Nur mehr Restgrößen verfügbar
Die Kollektion, mit der auch das Kleid erschienen ist, war ab dem 9. November erhältlich. Innerhalb weniger Tage war das Kleid in vielen Filialen ausverkauft. Zwar äußerte sich Susanne Bazzigotti, Sprecherin von H&M, nicht zu den Lagerbeständen, ein Blick auf die Website des Modehandels verrät aber, dass das Kleid österreichweit nur mehr in einzelnen Größen und wenigen Standorten zu finden ist.
Jener Kollege aus Kärnten, der die Grazer Redaktion aufgeregt kontaktiert hat, hat das letzte Kleid in einer Kärntner Filiale erwischt. Nachdem seine Tochter ihn darum gebeten hatte, die Klamotte zu kaufen. In ganz Kärnten sei das Kleid kaum bis gar nicht zu finden und es soll auch nicht nachgeliefert werden, habe er sich von einer H&M-Mitarbeiterin sagen lassen.

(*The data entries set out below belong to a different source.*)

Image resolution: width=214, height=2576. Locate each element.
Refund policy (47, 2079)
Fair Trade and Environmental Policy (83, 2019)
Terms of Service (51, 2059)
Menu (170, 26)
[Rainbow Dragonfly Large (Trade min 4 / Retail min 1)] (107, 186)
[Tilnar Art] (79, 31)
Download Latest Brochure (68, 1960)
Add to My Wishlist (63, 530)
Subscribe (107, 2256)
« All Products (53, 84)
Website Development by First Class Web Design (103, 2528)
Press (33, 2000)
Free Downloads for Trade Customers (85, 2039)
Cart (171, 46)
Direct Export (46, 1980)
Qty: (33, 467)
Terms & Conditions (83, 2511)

Auch eine Grazer Kollegin hat versucht, das Kleid zu bekommen, nachdem sie es auf TikTok gesehen hatte. Eines der letzten Stücke in einer Grazer Filiale kann sie jetzt ihres nennen. Dass es bereits viral gegangen war, habe sie erst bemerkt, als sie die Anzahl der Videos auf TikTok sah und als sie es sowohl in den Geschäften als auch im Onlineshop nicht mehr finden konnte. Aber so wie das Kleid der Tochter des Kärntner Kollegen, hatte auch dieses nicht die richtige Größe.

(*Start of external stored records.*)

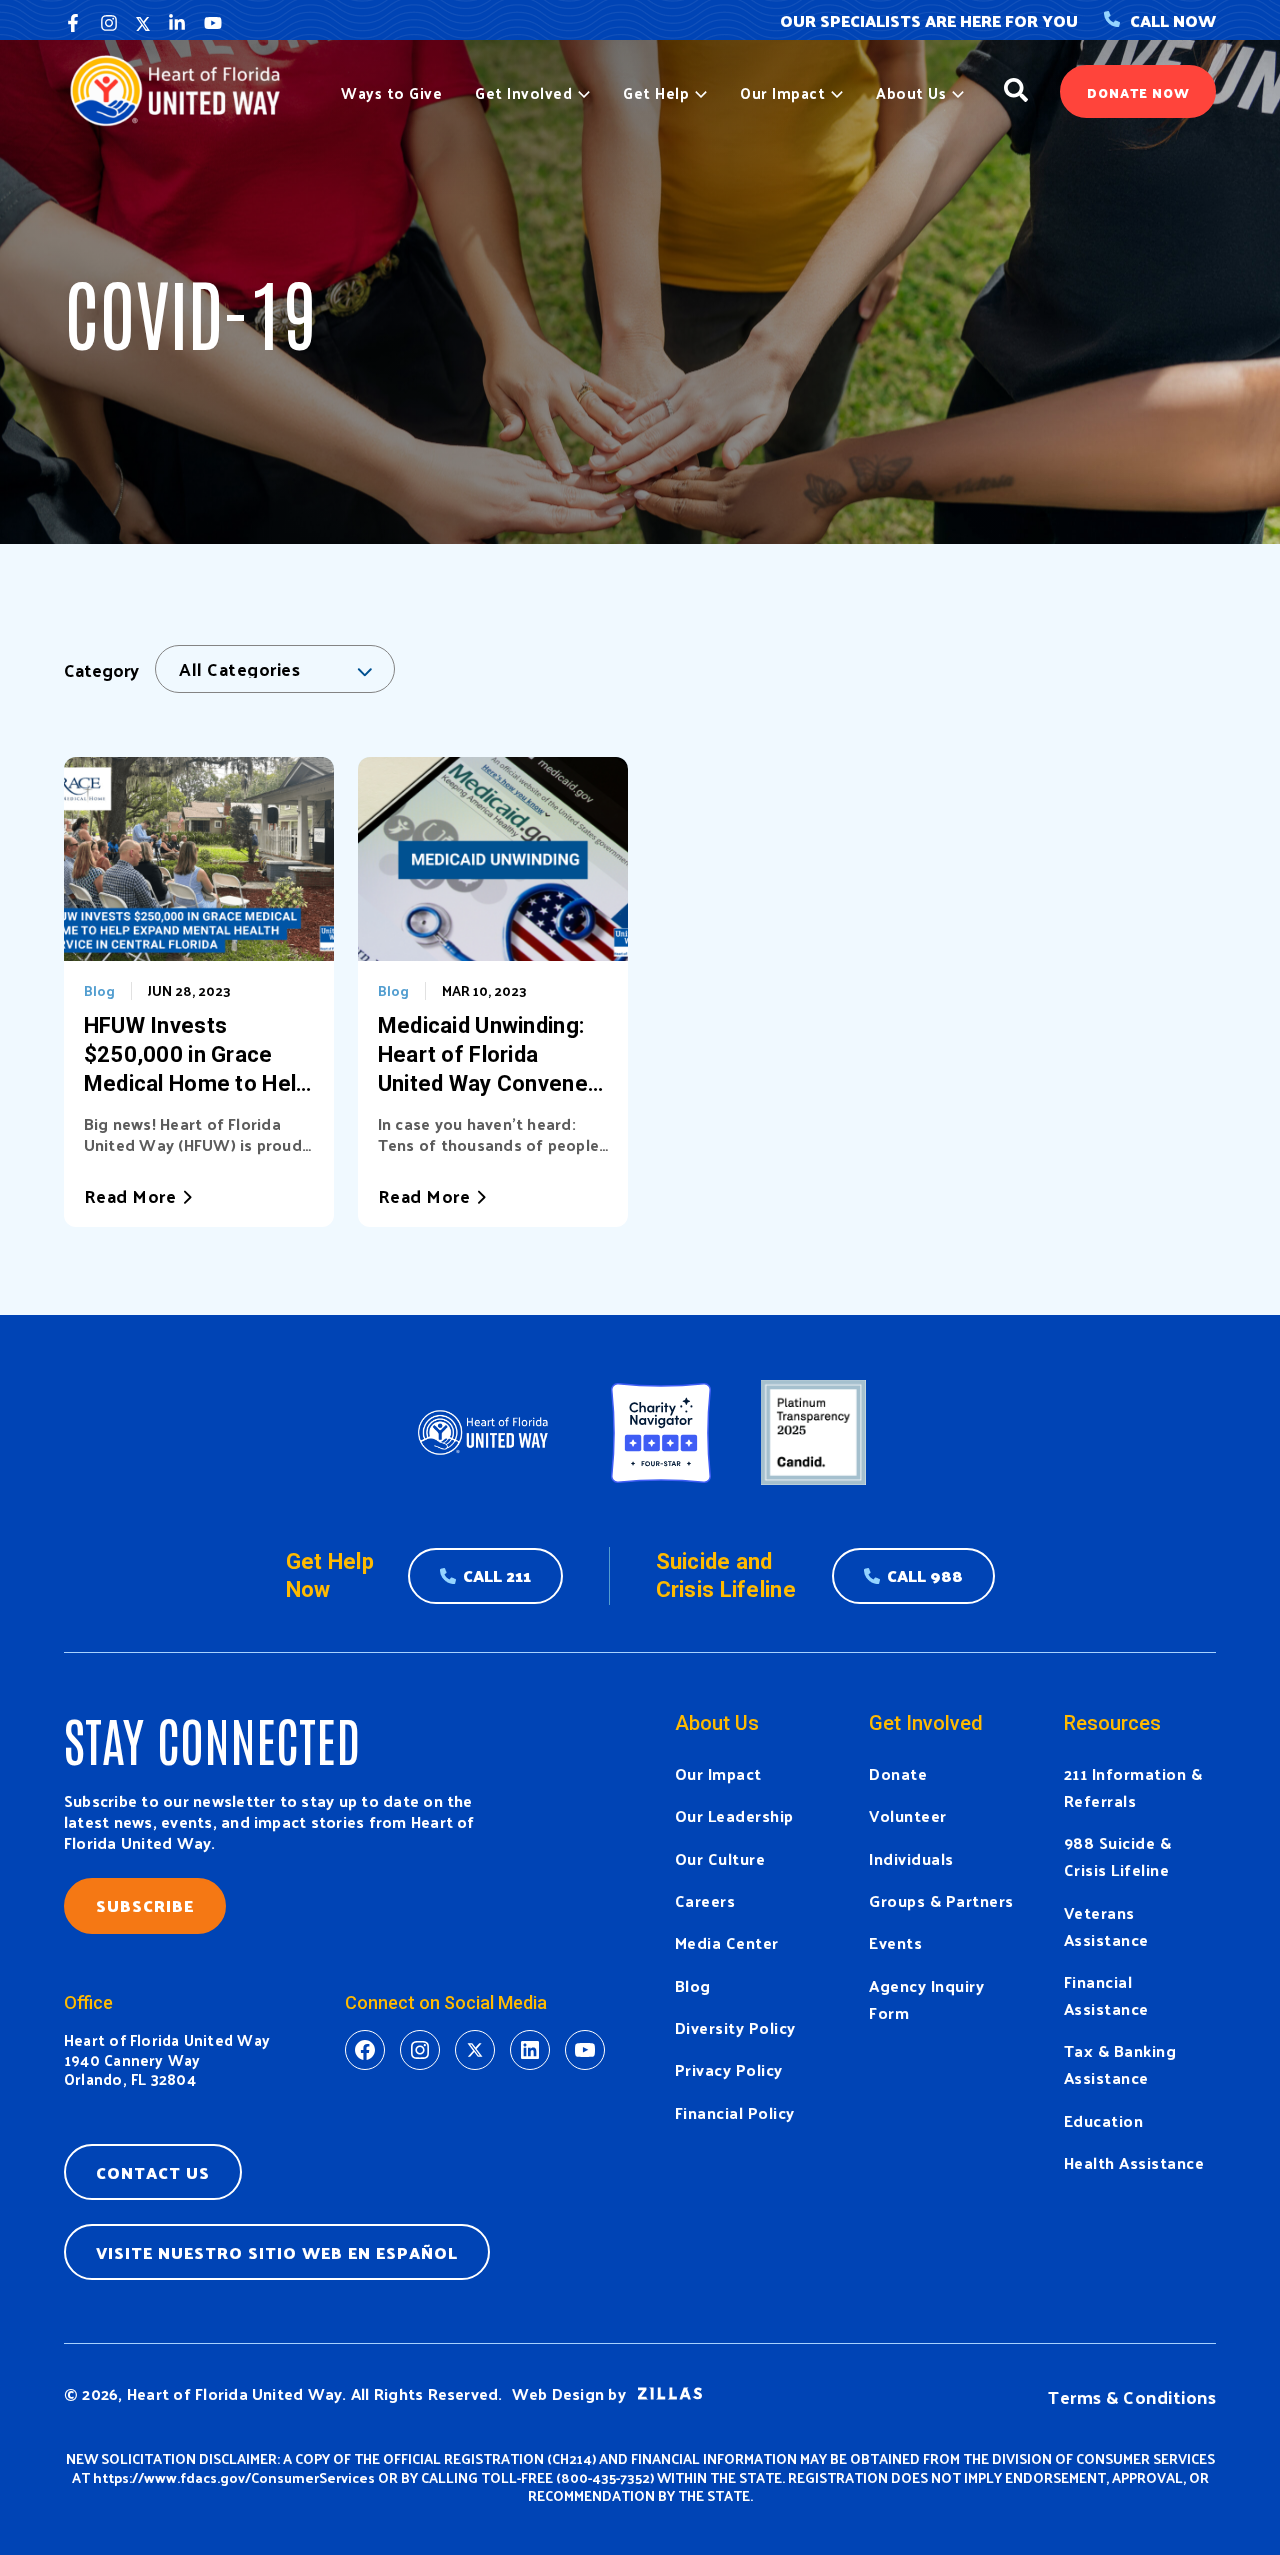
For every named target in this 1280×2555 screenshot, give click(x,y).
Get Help (656, 93)
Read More (130, 1195)
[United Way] (182, 88)
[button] (581, 93)
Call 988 (925, 1575)
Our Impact (782, 93)
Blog (99, 990)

Aus 60 Euro werden 170 Euro
Auch wenn das Kleid nicht richtig passt, zurückgegeben wird es nicht. Und das aus gutem Grund. Mittlerweile tauchen nämlich immer mehr Anzeigen auf virtuellen Marktplätzen wie Willhaben, Ebay oder Vinted auf. Die Preise sprechen für sich, das Kleid wird teilweise um 170 Euro angeboten. Zum Vergleich: Der ursprüngliche Verkaufspreis liegt bei 60 Euro.

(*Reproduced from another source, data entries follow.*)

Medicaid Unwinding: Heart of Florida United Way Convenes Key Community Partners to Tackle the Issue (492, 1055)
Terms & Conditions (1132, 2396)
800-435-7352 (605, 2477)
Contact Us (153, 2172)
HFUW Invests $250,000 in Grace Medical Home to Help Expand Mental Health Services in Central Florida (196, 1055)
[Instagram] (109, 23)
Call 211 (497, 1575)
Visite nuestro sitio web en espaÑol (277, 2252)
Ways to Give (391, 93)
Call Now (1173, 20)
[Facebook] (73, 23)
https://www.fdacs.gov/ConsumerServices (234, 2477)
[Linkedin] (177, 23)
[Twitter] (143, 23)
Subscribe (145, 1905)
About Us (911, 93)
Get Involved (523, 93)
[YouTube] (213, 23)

Warum das Kleid fast überall vergriffen ist, erklärt Bazzigotti mit dem zeitlosen Design, das für eine Vielzahl von Anlässen passen soll. Es komme außerdem immer wieder vor, dass einzelne Designs schnell ausverkauft sind, vor allem bei Kooperationen mit Designerinnen oder Designern sowie bei den H&M Studio-Kollektionen.
„Das Kleid, das allen passt“
Es ist also nicht das erste Mal, dass ein Produkt von H&M viral geht. Erst vor ein paar Wochen, zum Start der Herbst/Winter Kollektion 2023, hat ein Strickkleid Wellen in den sozialen Medien geschlagen. Es wurde schnell zum „Kleid, das allen passt.“ Lange konnte sich der Trend aber nicht halten. Für den sehr kurzen Rock und die körpernahe Passform hat sich dann doch nicht jede und jeder begeistern können.
Warum genau ein Kleid viral geht, kann sich aber niemand so richtig erklären. H&M ist damit nicht allein, dass Produkte oder Kleidung Millionen Klicks auf Social Media generieren. Ob ein Topf, ein Teppich oder ein Kleid, hin und wieder wird der Verkauf auf TikTok, Instagram und Co. angeheizt. Durch eine noch nicht ganz durchschaubaren Kettenreaktion, die durch das Veröffentlichen, Liken oder Teilen von ein paar Leuten ausgelöst wird. Auch ganz ohne bezahlte Werbeeinschaltungen oder Influencerinnen und Influencer, die von Marken gesponsert werden.